Given exercise 1: Reproduce the piece on the Cuban Five word for word.

Selection:
┄┄┄┄┄┄

Why the Cuban Five matter
Ignore what you think about Cuba, pro,
con or indifferent. Consider instead what kind of country you
think the United States should be in the 21st century.
As a nation, are we truly against terrorism,
or is it just a term we use to demonize those whose goals we oppose?
Does not the mistreatment of the Five reveal that the underpinnings
of the mindset that has brought us to Abu Ghraib and Guantanamo
runs deeper than the presidency of George Bush?
And as long as the U.S. government supports
the terrorists in Florida, by what moral authority does the United
States tell Iran and Syria they have no right to support Hezbollah?
If Israel has the right to defend itself from terrorist attack,
why doesn't Cuba? Why doesn't the media ever raise these questions?
Doesn't the disproportionate influence
of the Cuban exile community have an enormous impact on our political
destiny? For all the ruckus about whether the pro-Israel lobby
group AIPAC has too much influence on U.S. foreign policy -- viewed
in proportion to the size of the Cuban exile population, AIPAC's
clout would be tiny.
Could Florida play the "super-state"
role it does in U.S. politics without the part played by the Cuban
exiles whose first loyalty is not to the United States? All of
the Bushes -- George I, George II, Jeb -- are up to their eyeballs
in these activities. In addition to his terrorist activities against
Cuba, Cuban-American Luis Posada Carriles was also a major player
in the Iran-Contra affair. As some may recall, that whole operation
was run out of George Herbert Walker Bush's office when he was
Ronald Reagan's vice president. Jeb Bush recently appointed the
son of former Cuban dictator Fulgencio Batista to the Florida
Supreme Court. Janet Reno, then U.S. attorney general, was already
contemplating her run for the U.S. Senate from Florida when she
sanctioned the trial of the Cuban Five in the first place.

┄┄┄┄┄┄

Given exercise 2: Rewrite the entries from the top down to and including the line containing "Action: pos(592,149)", with "game code" changed to "room code" and everything else kept the same.

Records supplied:
┄┄┄┄┄┄

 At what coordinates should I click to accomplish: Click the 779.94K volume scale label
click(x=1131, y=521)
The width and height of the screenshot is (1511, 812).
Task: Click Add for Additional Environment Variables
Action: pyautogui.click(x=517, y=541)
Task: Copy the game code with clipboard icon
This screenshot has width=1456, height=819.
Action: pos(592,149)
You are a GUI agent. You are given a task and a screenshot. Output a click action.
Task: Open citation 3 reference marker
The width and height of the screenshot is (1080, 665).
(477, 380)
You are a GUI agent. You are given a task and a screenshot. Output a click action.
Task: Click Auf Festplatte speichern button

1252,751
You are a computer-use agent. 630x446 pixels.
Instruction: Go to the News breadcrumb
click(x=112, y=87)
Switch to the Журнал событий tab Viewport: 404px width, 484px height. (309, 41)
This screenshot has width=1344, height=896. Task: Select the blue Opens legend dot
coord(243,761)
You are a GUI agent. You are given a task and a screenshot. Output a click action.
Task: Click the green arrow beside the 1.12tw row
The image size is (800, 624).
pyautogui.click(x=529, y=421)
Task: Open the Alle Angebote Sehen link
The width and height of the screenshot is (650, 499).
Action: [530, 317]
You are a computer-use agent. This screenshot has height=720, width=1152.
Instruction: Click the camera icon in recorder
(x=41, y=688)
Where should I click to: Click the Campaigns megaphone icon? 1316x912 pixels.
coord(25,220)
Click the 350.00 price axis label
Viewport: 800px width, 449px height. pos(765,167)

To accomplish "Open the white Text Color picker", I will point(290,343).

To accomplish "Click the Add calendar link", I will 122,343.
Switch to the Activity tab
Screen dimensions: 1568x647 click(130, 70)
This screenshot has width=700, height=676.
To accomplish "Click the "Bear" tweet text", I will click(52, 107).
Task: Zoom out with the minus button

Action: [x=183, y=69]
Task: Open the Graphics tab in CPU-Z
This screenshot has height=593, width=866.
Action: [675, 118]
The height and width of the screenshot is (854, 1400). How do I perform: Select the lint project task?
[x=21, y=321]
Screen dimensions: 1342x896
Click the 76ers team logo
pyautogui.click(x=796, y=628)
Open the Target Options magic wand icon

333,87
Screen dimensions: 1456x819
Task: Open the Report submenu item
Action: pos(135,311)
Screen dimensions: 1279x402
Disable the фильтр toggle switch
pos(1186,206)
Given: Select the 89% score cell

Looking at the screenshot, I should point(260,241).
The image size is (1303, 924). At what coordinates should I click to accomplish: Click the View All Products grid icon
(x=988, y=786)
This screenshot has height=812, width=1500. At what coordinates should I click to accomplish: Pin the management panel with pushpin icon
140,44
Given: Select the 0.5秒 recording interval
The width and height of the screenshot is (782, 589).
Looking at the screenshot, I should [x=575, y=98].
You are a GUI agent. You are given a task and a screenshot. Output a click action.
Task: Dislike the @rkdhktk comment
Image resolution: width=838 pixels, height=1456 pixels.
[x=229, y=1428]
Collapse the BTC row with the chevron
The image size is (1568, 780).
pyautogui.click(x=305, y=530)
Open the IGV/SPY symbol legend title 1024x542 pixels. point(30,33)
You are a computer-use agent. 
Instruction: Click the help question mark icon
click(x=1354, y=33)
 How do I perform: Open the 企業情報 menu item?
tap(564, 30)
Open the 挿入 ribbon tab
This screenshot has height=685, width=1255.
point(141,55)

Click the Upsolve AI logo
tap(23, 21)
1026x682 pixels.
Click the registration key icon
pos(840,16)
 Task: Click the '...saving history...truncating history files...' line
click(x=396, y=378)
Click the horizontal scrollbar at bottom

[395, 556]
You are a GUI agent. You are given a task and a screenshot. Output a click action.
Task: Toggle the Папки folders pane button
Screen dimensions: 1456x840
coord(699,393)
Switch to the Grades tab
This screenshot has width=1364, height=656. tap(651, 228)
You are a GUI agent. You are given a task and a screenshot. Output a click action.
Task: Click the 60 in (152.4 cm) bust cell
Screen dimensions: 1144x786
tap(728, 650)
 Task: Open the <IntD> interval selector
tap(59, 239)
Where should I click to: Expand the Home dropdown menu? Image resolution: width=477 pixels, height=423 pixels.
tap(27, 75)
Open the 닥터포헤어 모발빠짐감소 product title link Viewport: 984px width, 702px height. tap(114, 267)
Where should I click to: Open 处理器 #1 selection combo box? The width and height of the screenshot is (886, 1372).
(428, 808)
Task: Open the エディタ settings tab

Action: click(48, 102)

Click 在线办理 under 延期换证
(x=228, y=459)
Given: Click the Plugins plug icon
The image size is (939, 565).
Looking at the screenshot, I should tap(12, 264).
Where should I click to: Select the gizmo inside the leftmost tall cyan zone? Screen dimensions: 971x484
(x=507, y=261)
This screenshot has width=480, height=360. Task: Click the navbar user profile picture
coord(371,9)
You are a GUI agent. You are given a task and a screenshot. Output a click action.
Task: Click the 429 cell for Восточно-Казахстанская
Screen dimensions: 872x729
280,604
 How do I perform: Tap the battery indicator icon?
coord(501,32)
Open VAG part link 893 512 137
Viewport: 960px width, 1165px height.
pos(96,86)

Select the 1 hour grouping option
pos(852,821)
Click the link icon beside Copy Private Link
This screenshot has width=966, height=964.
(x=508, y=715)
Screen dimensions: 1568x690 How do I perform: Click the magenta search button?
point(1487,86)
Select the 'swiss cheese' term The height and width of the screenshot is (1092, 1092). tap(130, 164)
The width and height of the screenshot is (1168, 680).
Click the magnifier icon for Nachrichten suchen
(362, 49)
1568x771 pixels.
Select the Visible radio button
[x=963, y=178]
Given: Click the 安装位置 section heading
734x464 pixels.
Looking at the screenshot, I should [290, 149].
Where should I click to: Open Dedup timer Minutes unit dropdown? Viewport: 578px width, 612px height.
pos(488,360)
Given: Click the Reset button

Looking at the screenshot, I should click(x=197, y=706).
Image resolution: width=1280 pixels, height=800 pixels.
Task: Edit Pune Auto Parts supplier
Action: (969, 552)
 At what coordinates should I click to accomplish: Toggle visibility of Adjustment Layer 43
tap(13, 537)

┄┄┄┄┄┄

Task solution 1:
Why the Cuban Five matter
Ignore what you think about Cuba, pro,
con or indifferent. Consider instead what kind of country you
think the United States should be in the 21st century.
As a nation, are we truly against terrorism,
or is it just a term we use to demonize those whose goals we oppose?
Does not the mistreatment of the Five reveal that the underpinnings
of the mindset that has brought us to Abu Ghraib and Guantanamo
runs deeper than the presidency of George Bush?
And as long as the U.S. government supports
the terrorists in Florida, by what moral authority does the United
States tell Iran and Syria they have no right to support Hezbollah?
If Israel has the right to defend itself from terrorist attack,
why doesn't Cuba? Why doesn't the media ever raise these questions?
Doesn't the disproportionate influence
of the Cuban exile community have an enormous impact on our political
destiny? For all the ruckus about whether the pro-Israel lobby
group AIPAC has too much influence on U.S. foreign policy -- viewed
in proportion to the size of the Cuban exile population, AIPAC's
clout would be tiny.
Could Florida play the "super-state"
role it does in U.S. politics without the part played by the Cuban
exiles whose first loyalty is not to the United States? All of
the Bushes -- George I, George II, Jeb -- are up to their eyeballs
in these activities. In addition to his terrorist activities against
Cuba, Cuban-American Luis Posada Carriles was also a major player
in the Iran-Contra affair. As some may recall, that whole operation
was run out of George Herbert Walker Bush's office when he was
Ronald Reagan's vice president. Jeb Bush recently appointed the
son of former Cuban dictator Fulgencio Batista to the Florida
Supreme Court. Janet Reno, then U.S. attorney general, was already
contemplating her run for the U.S. Senate from Florida when she
sanctioned the trial of the Cuban Five in the first place.

Task solution 2:
 At what coordinates should I click to accomplish: Click the 779.94K volume scale label
click(x=1131, y=521)
The width and height of the screenshot is (1511, 812).
Task: Click Add for Additional Environment Variables
Action: pyautogui.click(x=517, y=541)
Task: Copy the room code with clipboard icon
This screenshot has width=1456, height=819.
Action: pos(592,149)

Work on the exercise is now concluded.